Find "The image size is (600, 400)." in the data, then restate the line it sits in and every later line word for word, ending with the last line.

*Entries supplied*:
%%

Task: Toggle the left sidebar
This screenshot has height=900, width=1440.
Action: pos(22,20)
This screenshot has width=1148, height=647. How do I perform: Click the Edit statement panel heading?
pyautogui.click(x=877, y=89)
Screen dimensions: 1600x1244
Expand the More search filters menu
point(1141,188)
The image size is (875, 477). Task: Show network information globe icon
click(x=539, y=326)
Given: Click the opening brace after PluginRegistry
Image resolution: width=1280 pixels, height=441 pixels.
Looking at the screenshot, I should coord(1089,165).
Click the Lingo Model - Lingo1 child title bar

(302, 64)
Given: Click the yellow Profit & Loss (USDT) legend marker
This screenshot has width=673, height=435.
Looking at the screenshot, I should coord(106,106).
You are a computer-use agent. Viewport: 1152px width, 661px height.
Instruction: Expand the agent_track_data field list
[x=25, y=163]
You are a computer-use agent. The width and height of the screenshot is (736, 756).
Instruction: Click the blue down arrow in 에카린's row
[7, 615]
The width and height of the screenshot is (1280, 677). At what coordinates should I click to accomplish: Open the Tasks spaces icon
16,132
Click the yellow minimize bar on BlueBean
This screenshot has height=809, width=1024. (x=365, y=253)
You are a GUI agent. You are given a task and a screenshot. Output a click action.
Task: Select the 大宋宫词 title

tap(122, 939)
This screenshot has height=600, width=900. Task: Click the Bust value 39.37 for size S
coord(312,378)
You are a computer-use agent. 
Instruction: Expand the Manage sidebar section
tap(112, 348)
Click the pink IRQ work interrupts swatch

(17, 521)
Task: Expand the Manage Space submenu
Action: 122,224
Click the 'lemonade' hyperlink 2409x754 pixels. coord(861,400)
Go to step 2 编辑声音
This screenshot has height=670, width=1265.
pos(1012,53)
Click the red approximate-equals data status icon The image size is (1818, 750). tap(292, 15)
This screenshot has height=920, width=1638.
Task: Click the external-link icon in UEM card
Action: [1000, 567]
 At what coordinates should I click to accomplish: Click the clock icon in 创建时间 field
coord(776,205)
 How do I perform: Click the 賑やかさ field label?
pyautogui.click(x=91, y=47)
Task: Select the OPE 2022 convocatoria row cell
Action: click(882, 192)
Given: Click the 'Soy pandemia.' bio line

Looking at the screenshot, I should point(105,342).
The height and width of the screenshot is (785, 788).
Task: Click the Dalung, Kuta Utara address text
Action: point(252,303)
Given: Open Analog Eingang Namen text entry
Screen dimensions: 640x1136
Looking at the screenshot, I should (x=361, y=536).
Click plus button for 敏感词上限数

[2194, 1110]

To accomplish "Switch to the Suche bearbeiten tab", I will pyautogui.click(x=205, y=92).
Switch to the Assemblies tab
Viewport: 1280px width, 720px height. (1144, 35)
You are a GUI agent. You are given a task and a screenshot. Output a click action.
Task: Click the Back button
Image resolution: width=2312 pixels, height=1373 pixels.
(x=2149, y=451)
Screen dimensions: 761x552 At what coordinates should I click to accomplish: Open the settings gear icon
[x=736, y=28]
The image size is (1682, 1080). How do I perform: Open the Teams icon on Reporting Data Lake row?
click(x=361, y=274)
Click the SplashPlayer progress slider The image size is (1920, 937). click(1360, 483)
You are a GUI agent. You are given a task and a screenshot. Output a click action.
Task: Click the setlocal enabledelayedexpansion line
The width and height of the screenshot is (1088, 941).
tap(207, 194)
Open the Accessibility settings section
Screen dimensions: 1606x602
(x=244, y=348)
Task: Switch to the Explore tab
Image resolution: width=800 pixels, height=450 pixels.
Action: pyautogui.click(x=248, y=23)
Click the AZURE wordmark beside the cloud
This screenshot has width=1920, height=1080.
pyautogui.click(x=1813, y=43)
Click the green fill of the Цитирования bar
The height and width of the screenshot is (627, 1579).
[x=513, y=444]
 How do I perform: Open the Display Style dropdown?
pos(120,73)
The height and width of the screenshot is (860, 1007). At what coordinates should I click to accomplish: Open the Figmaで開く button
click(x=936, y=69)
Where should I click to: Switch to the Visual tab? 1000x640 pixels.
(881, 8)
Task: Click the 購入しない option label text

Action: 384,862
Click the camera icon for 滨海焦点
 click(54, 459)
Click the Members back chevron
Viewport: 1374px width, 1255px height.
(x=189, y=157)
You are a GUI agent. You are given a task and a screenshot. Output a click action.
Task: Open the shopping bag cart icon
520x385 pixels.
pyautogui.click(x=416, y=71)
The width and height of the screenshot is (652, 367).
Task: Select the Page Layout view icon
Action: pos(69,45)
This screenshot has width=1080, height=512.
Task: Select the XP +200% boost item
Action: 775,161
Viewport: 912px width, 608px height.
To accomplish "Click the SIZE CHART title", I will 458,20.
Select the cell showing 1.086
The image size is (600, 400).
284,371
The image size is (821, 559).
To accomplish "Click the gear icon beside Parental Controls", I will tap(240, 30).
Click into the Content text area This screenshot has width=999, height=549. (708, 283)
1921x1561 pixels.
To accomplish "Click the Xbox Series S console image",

%%

*Exercise response*:
The image size is (600, 400).
284,371
The image size is (821, 559).
To accomplish "Click the gear icon beside Parental Controls", I will tap(240, 30).
Click into the Content text area This screenshot has width=999, height=549. (708, 283)
1921x1561 pixels.
To accomplish "Click the Xbox Series S console image",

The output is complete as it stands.